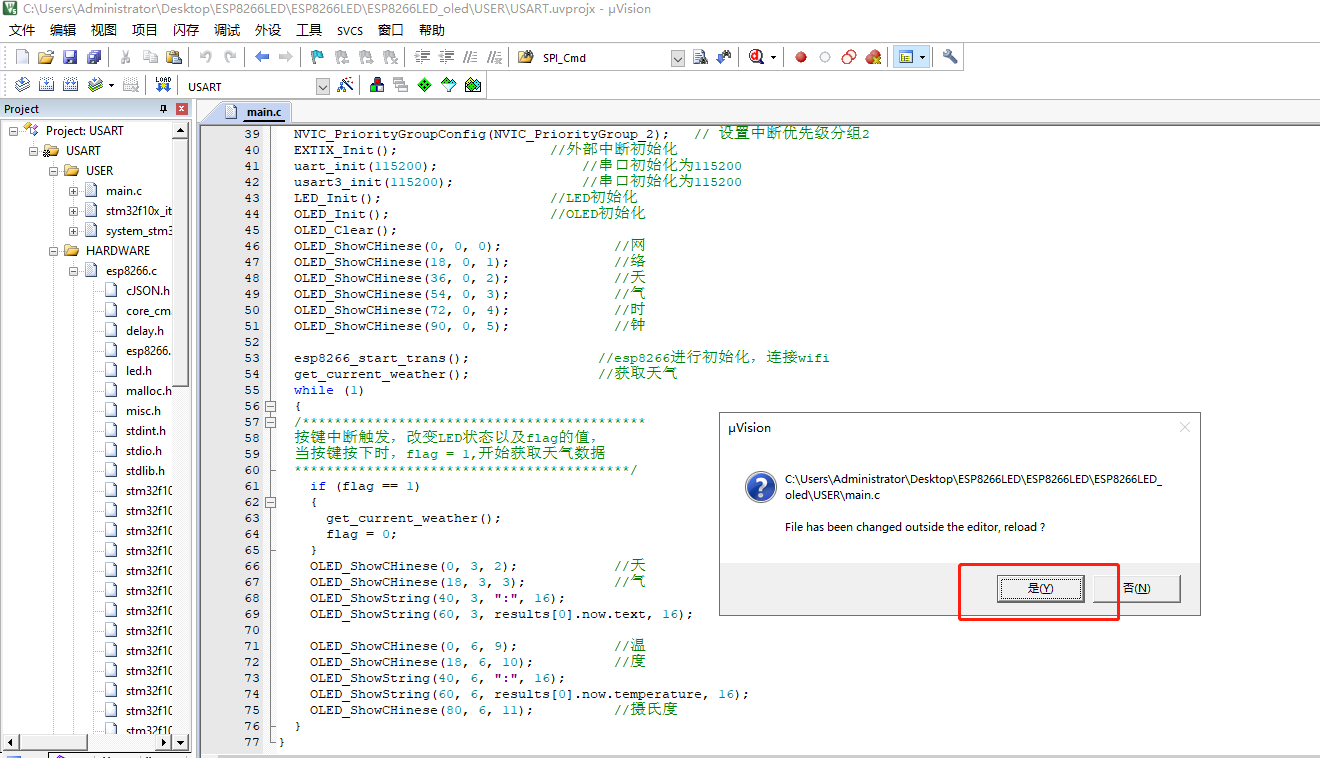Image resolution: width=1320 pixels, height=758 pixels.
Task: Switch to the main.c tab
Action: tap(263, 113)
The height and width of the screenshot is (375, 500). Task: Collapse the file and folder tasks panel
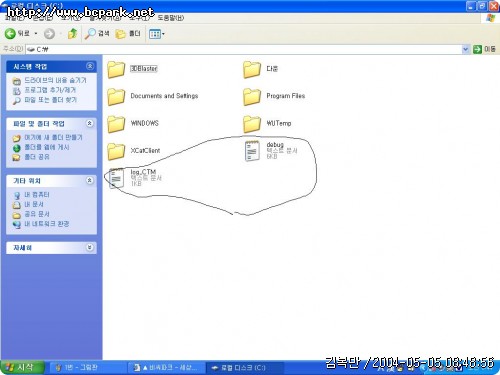[x=90, y=123]
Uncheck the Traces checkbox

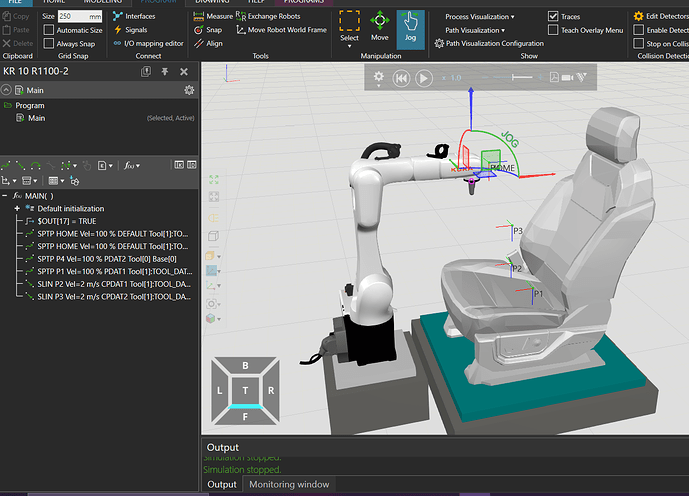(x=554, y=17)
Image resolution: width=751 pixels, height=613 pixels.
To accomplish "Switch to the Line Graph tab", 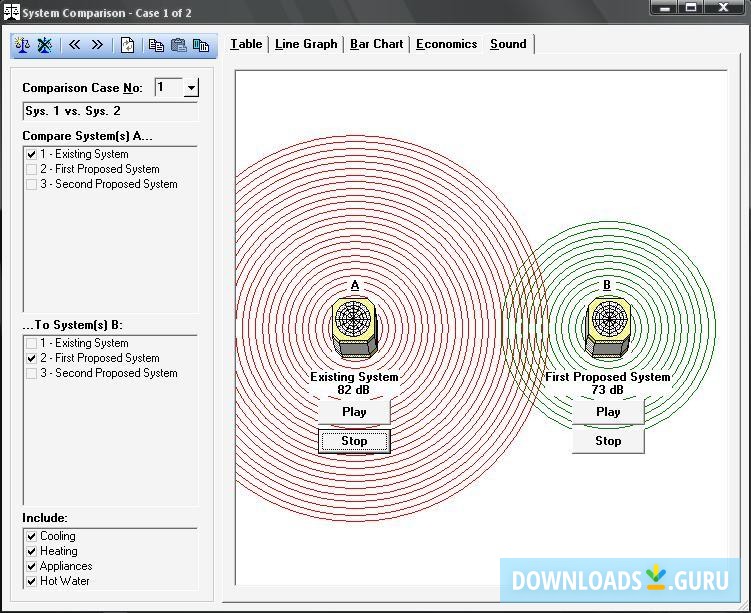I will tap(306, 44).
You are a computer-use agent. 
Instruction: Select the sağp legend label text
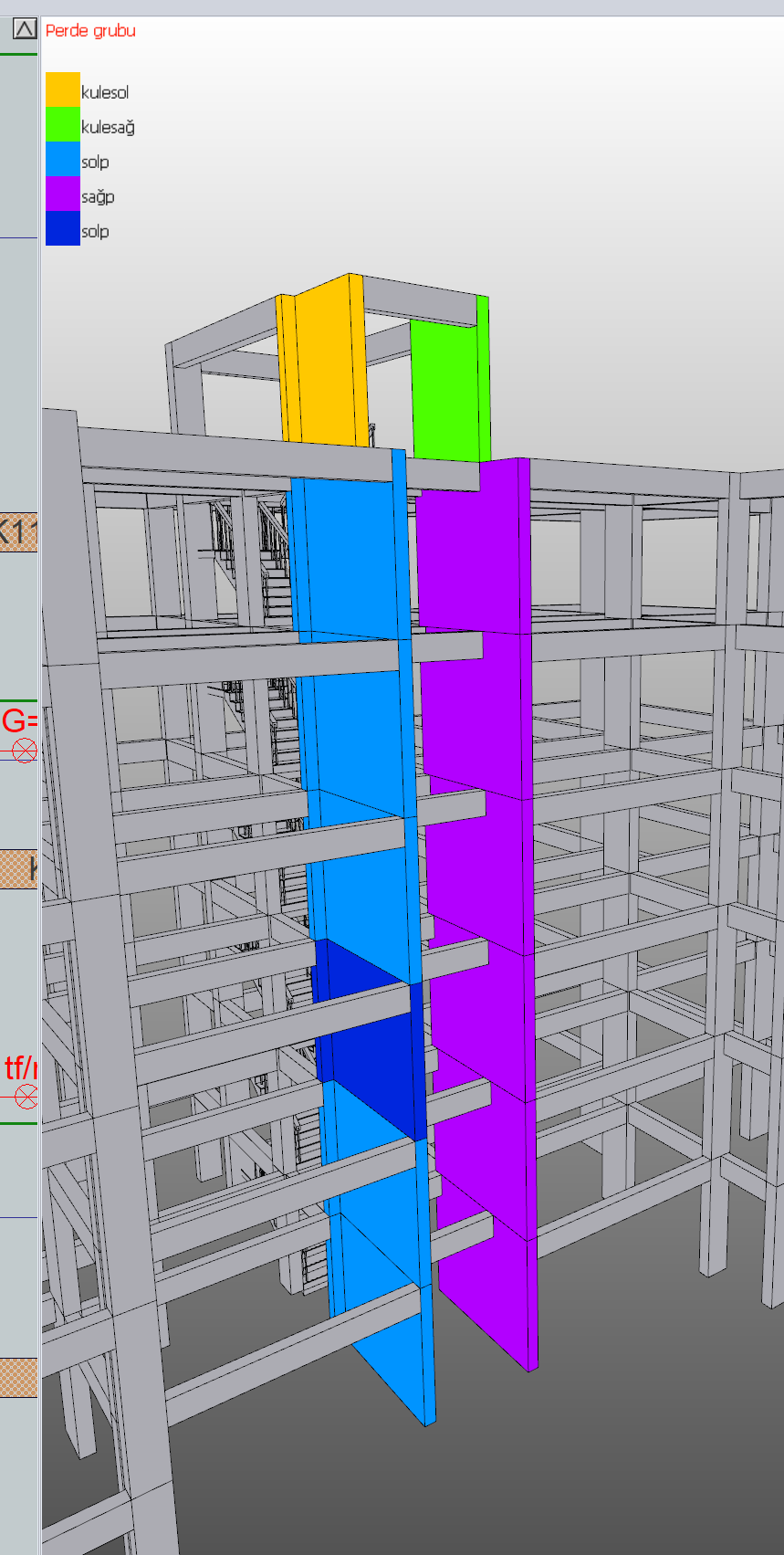[98, 197]
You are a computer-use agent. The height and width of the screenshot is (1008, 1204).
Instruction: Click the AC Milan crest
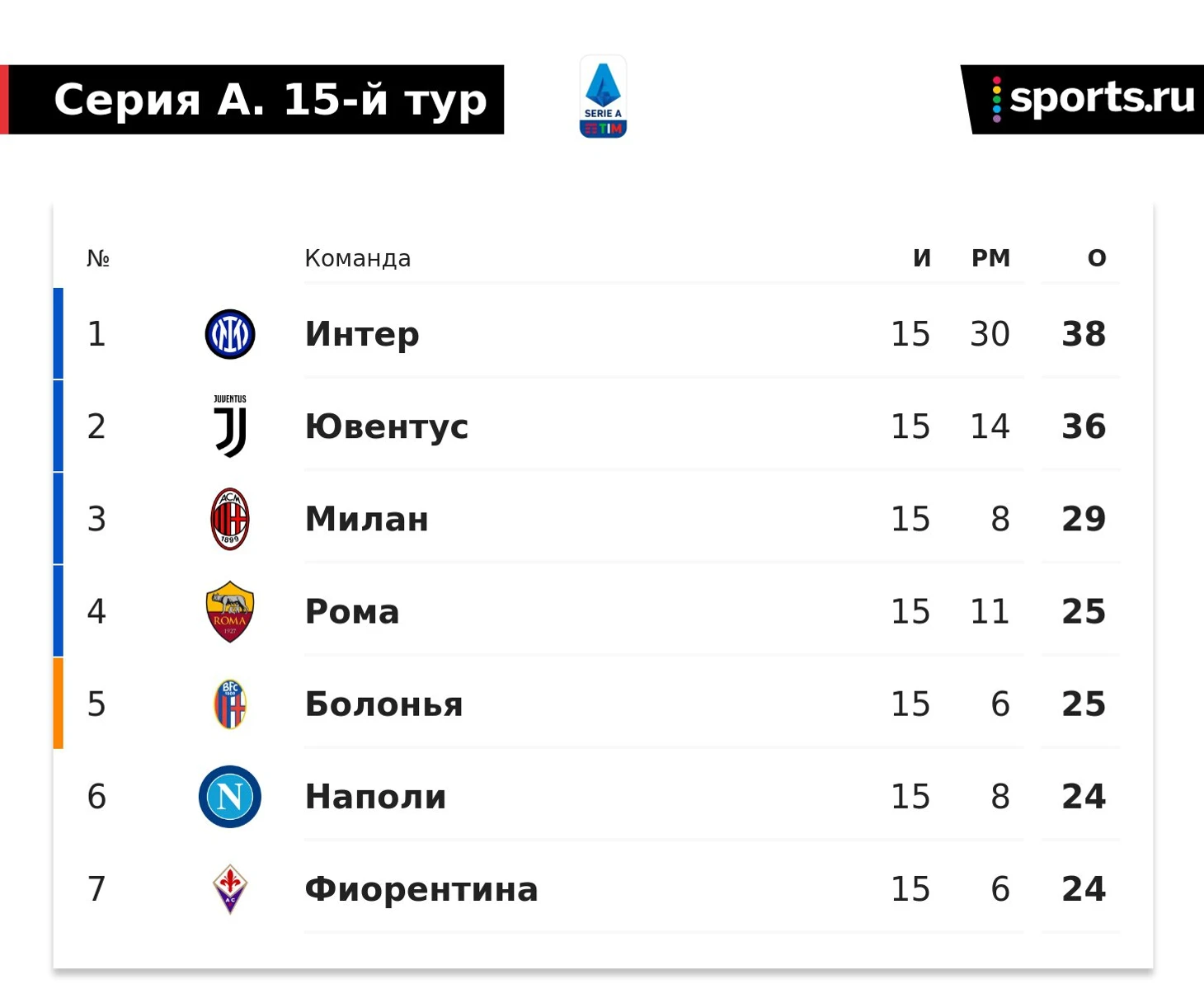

■ ■ ■ ■ ■

**Problem requirements:** If a line in the entries includes the word "agent", copy that line out.

**Solution:**
You are a computer-use agent. 
You are a computer-use agent. The height and width of the screenshot is (1008, 1204).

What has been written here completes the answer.